### Stored data
┏━━
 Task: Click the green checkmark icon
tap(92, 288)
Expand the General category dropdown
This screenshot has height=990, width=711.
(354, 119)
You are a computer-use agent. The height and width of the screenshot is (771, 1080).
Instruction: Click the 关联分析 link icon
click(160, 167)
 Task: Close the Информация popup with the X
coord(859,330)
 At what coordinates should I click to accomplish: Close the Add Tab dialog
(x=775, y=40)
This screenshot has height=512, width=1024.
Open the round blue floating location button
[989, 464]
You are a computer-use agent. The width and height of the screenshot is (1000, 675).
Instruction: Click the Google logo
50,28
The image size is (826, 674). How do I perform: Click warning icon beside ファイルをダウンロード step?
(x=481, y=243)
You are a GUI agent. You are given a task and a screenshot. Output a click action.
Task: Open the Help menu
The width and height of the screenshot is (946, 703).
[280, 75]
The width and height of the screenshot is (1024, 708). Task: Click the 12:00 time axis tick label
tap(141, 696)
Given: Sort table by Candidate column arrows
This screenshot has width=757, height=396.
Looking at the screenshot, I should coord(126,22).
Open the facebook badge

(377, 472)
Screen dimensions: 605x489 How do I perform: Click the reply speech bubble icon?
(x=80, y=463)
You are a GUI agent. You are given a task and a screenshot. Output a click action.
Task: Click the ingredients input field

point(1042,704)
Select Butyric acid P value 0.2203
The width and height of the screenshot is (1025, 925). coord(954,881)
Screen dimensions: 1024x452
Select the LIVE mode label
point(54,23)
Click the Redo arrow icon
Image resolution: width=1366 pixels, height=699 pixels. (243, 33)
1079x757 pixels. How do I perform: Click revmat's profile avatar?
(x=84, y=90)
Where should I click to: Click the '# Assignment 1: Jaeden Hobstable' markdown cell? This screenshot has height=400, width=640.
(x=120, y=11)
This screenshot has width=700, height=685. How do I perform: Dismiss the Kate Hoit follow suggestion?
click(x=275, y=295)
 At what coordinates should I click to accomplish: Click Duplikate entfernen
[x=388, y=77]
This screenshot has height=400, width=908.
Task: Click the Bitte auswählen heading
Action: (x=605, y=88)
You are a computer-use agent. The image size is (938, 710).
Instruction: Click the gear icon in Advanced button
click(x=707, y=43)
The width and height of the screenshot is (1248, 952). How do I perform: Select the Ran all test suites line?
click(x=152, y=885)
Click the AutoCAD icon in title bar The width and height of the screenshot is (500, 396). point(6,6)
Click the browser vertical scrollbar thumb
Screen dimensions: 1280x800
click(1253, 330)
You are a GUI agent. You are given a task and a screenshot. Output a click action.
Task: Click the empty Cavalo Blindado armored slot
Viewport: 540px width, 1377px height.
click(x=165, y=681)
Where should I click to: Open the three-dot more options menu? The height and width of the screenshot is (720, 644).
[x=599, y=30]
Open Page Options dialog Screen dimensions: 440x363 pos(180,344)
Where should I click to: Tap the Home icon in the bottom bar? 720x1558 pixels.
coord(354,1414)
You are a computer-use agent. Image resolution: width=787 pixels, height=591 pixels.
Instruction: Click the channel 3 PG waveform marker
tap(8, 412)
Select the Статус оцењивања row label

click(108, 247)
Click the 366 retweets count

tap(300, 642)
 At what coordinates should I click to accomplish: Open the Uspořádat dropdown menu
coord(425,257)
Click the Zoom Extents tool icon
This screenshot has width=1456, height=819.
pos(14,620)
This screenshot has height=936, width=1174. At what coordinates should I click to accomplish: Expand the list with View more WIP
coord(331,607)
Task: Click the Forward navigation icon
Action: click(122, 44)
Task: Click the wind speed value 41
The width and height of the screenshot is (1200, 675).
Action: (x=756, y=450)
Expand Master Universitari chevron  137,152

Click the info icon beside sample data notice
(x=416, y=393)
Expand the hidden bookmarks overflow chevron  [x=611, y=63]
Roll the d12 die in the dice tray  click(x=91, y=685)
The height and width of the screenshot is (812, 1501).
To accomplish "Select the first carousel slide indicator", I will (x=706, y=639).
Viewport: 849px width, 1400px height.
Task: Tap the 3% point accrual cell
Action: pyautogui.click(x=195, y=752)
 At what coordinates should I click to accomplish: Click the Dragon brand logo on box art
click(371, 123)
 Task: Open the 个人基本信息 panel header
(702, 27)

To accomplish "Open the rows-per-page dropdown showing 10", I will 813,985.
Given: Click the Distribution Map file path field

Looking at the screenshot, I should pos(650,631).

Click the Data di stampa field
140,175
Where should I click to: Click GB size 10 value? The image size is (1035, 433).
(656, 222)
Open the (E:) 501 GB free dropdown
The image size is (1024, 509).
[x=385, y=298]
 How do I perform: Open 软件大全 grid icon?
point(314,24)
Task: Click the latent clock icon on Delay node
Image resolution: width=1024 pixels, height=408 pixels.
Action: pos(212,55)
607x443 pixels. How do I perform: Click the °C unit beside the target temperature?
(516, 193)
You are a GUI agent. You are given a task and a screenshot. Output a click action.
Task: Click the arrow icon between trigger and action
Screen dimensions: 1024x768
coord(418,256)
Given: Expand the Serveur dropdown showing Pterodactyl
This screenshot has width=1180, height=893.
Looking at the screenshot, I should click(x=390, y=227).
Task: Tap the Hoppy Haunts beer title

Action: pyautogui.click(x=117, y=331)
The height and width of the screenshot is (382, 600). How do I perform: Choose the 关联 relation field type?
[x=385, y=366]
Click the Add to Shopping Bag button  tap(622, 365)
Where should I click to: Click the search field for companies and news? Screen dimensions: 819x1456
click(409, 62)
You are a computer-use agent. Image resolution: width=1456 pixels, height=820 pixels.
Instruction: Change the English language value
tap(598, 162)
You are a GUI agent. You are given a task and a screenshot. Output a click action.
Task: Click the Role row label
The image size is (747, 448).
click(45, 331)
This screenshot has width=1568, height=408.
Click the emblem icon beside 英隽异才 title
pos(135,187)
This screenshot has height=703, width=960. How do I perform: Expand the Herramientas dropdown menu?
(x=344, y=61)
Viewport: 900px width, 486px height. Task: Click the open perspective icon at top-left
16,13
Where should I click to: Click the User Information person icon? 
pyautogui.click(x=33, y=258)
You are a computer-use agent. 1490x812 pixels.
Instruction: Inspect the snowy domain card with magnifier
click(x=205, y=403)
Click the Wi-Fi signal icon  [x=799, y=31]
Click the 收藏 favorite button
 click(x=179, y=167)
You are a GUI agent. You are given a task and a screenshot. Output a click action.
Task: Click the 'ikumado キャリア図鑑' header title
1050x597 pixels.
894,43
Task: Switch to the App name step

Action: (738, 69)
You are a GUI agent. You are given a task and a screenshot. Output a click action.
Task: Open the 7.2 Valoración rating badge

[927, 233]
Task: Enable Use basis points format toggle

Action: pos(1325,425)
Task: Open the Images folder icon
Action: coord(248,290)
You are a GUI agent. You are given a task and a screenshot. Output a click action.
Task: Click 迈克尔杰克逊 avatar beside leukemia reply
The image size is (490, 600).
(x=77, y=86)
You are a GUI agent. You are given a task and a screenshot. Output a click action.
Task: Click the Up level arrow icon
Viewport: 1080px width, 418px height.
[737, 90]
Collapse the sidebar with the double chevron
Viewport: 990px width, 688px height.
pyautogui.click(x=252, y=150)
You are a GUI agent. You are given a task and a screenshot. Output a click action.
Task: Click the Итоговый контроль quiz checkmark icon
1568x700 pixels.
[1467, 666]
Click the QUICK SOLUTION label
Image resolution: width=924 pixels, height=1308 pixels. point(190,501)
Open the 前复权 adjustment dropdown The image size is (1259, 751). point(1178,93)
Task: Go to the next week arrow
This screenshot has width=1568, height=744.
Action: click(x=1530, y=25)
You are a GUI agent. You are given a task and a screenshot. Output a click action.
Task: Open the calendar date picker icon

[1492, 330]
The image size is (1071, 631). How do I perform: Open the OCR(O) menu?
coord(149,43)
┗━━
### Work item
The records above need copying. Do it exactly.

### Result below
 Task: Click the green checkmark icon
tap(92, 288)
Expand the General category dropdown
This screenshot has height=990, width=711.
(354, 119)
You are a computer-use agent. The height and width of the screenshot is (771, 1080).
Instruction: Click the 关联分析 link icon
click(160, 167)
 Task: Close the Информация popup with the X
coord(859,330)
 At what coordinates should I click to accomplish: Close the Add Tab dialog
(x=775, y=40)
This screenshot has height=512, width=1024.
Open the round blue floating location button
[989, 464]
You are a computer-use agent. The width and height of the screenshot is (1000, 675).
Instruction: Click the Google logo
50,28
The image size is (826, 674). How do I perform: Click warning icon beside ファイルをダウンロード step?
(x=481, y=243)
You are a GUI agent. You are given a task and a screenshot. Output a click action.
Task: Open the Help menu
The width and height of the screenshot is (946, 703).
[280, 75]
The width and height of the screenshot is (1024, 708). Task: Click the 12:00 time axis tick label
tap(141, 696)
Given: Sort table by Candidate column arrows
This screenshot has width=757, height=396.
Looking at the screenshot, I should coord(126,22).
Open the facebook badge

(377, 472)
Screen dimensions: 605x489 How do I perform: Click the reply speech bubble icon?
(x=80, y=463)
You are a GUI agent. You are given a task and a screenshot. Output a click action.
Task: Click the ingredients input field

point(1042,704)
Select Butyric acid P value 0.2203
The width and height of the screenshot is (1025, 925). coord(954,881)
Screen dimensions: 1024x452
Select the LIVE mode label
point(54,23)
Click the Redo arrow icon
Image resolution: width=1366 pixels, height=699 pixels. (243, 33)
1079x757 pixels. How do I perform: Click revmat's profile avatar?
(x=84, y=90)
Where should I click to: Click the '# Assignment 1: Jaeden Hobstable' markdown cell? This screenshot has height=400, width=640.
(x=120, y=11)
This screenshot has width=700, height=685. How do I perform: Dismiss the Kate Hoit follow suggestion?
click(x=275, y=295)
 At what coordinates should I click to accomplish: Click Duplikate entfernen
[x=388, y=77]
This screenshot has height=400, width=908.
Task: Click the Bitte auswählen heading
Action: (x=605, y=88)
You are a computer-use agent. The image size is (938, 710).
Instruction: Click the gear icon in Advanced button
click(x=707, y=43)
The width and height of the screenshot is (1248, 952). How do I perform: Select the Ran all test suites line?
click(x=152, y=885)
Click the AutoCAD icon in title bar The width and height of the screenshot is (500, 396). point(6,6)
Click the browser vertical scrollbar thumb
Screen dimensions: 1280x800
click(1253, 330)
You are a GUI agent. You are given a task and a screenshot. Output a click action.
Task: Click the empty Cavalo Blindado armored slot
Viewport: 540px width, 1377px height.
click(x=165, y=681)
Where should I click to: Open the three-dot more options menu? The height and width of the screenshot is (720, 644).
[x=599, y=30]
Open Page Options dialog Screen dimensions: 440x363 pos(180,344)
Where should I click to: Tap the Home icon in the bottom bar? 720x1558 pixels.
coord(354,1414)
You are a computer-use agent. Image resolution: width=787 pixels, height=591 pixels.
Instruction: Click the channel 3 PG waveform marker
tap(8, 412)
Select the Статус оцењивања row label

click(108, 247)
Click the 366 retweets count

tap(300, 642)
 At what coordinates should I click to accomplish: Open the Uspořádat dropdown menu
coord(425,257)
Click the Zoom Extents tool icon
This screenshot has width=1456, height=819.
pos(14,620)
This screenshot has height=936, width=1174. At what coordinates should I click to accomplish: Expand the list with View more WIP
coord(331,607)
Task: Click the Forward navigation icon
Action: click(122, 44)
Task: Click the wind speed value 41
The width and height of the screenshot is (1200, 675).
Action: (x=756, y=450)
Expand Master Universitari chevron  137,152

Click the info icon beside sample data notice
(x=416, y=393)
Expand the hidden bookmarks overflow chevron  [x=611, y=63]
Roll the d12 die in the dice tray  click(x=91, y=685)
The height and width of the screenshot is (812, 1501).
To accomplish "Select the first carousel slide indicator", I will (x=706, y=639).
Viewport: 849px width, 1400px height.
Task: Tap the 3% point accrual cell
Action: pyautogui.click(x=195, y=752)
 At what coordinates should I click to accomplish: Click the Dragon brand logo on box art
click(371, 123)
 Task: Open the 个人基本信息 panel header
(702, 27)

To accomplish "Open the rows-per-page dropdown showing 10", I will 813,985.
Given: Click the Distribution Map file path field

Looking at the screenshot, I should pos(650,631).

Click the Data di stampa field
140,175
Where should I click to: Click GB size 10 value? The image size is (1035, 433).
(656, 222)
Open the (E:) 501 GB free dropdown
The image size is (1024, 509).
[x=385, y=298]
 How do I perform: Open 软件大全 grid icon?
point(314,24)
Task: Click the latent clock icon on Delay node
Image resolution: width=1024 pixels, height=408 pixels.
Action: pos(212,55)
607x443 pixels. How do I perform: Click the °C unit beside the target temperature?
(516, 193)
You are a GUI agent. You are given a task and a screenshot. Output a click action.
Task: Click the arrow icon between trigger and action
Screen dimensions: 1024x768
coord(418,256)
Given: Expand the Serveur dropdown showing Pterodactyl
This screenshot has width=1180, height=893.
Looking at the screenshot, I should click(x=390, y=227).
Task: Tap the Hoppy Haunts beer title

Action: pyautogui.click(x=117, y=331)
The height and width of the screenshot is (382, 600). How do I perform: Choose the 关联 relation field type?
[x=385, y=366]
Click the Add to Shopping Bag button  tap(622, 365)
Where should I click to: Click the search field for companies and news? Screen dimensions: 819x1456
click(409, 62)
You are a computer-use agent. Image resolution: width=1456 pixels, height=820 pixels.
Instruction: Change the English language value
tap(598, 162)
You are a GUI agent. You are given a task and a screenshot. Output a click action.
Task: Click the Role row label
The image size is (747, 448).
click(45, 331)
This screenshot has width=1568, height=408.
Click the emblem icon beside 英隽异才 title
pos(135,187)
This screenshot has height=703, width=960. How do I perform: Expand the Herramientas dropdown menu?
(x=344, y=61)
Viewport: 900px width, 486px height. Task: Click the open perspective icon at top-left
16,13
Where should I click to: Click the User Information person icon? 
pyautogui.click(x=33, y=258)
You are a computer-use agent. 1490x812 pixels.
Instruction: Inspect the snowy domain card with magnifier
click(x=205, y=403)
Click the Wi-Fi signal icon  [x=799, y=31]
Click the 收藏 favorite button
 click(x=179, y=167)
You are a GUI agent. You are given a task and a screenshot. Output a click action.
Task: Click the 'ikumado キャリア図鑑' header title
1050x597 pixels.
894,43
Task: Switch to the App name step

Action: (738, 69)
You are a GUI agent. You are given a task and a screenshot. Output a click action.
Task: Open the 7.2 Valoración rating badge

[927, 233]
Task: Enable Use basis points format toggle

Action: pos(1325,425)
Task: Open the Images folder icon
Action: coord(248,290)
You are a GUI agent. You are given a task and a screenshot. Output a click action.
Task: Click 迈克尔杰克逊 avatar beside leukemia reply
The image size is (490, 600).
(x=77, y=86)
You are a GUI agent. You are given a task and a screenshot. Output a click action.
Task: Click the Up level arrow icon
Viewport: 1080px width, 418px height.
[737, 90]
Collapse the sidebar with the double chevron
Viewport: 990px width, 688px height.
pyautogui.click(x=252, y=150)
You are a GUI agent. You are given a task and a screenshot. Output a click action.
Task: Click the Итоговый контроль quiz checkmark icon
1568x700 pixels.
[1467, 666]
Click the QUICK SOLUTION label
Image resolution: width=924 pixels, height=1308 pixels. point(190,501)
Open the 前复权 adjustment dropdown The image size is (1259, 751). point(1178,93)
Task: Go to the next week arrow
This screenshot has width=1568, height=744.
Action: click(x=1530, y=25)
You are a GUI agent. You are given a task and a screenshot. Output a click action.
Task: Open the calendar date picker icon

[1492, 330]
The image size is (1071, 631). How do I perform: Open the OCR(O) menu?
coord(149,43)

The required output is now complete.